Downstream waste from industry and other industrial processes could increase concentration of heavy metals in water. These pollutants are commonly removed by adsorption because it is an effective and economical method. Previously, we reported adsorption capacity of a chitosan/polyurethane/titanium dioxide (TiO2
) composite for three ions in a dynamic wastewater system. There, increasing the chitosan concentration in composite increased the cation removal as well; however, for ratios higher than 50% of chitosan/TiO2
, the manufacturing cost increased significantly. In this work, we address the manufacturing cost problem by proposing a new formulation of the composite. Our hypothesis is that inulin could replace chitosan in the composite formulation, either wholly or in part. In this exploratory research, three blends were prepared with a polyurethane matrix using inulin or/and chitosan. Adsorption was evaluated using a colorimetric method and the Langmuir and Freundlich models. Fourier-transform infrared spectroscopy (FTIR) spectra, scanning electron microscopy (SEM) micrographs, differential scanning calorimetry and thermogravimetric analysis curves were obtained to characterize blends.
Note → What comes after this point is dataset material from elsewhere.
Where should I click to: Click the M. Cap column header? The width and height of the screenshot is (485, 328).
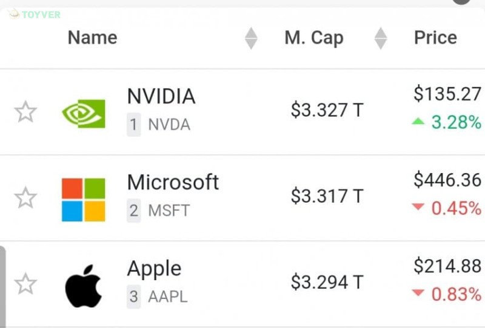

Results indicate that blends are suitable for toxic materials removal (specifically lead II, Pb2+
). Material characterization indicates that polysaccharides were distributed in polyurethane’s external part, thus improving adsorption. Thermal degradation of materials was found above 200 °C. Comparing the blends data, inulin could replace chitosan in part and thereby improve the cost efficiency and scalability of the production process of the polyurethane based-adsorbent. Further research with different inulin/chitosan ratios in the adsorbent and experiments with a dynamic system are justified.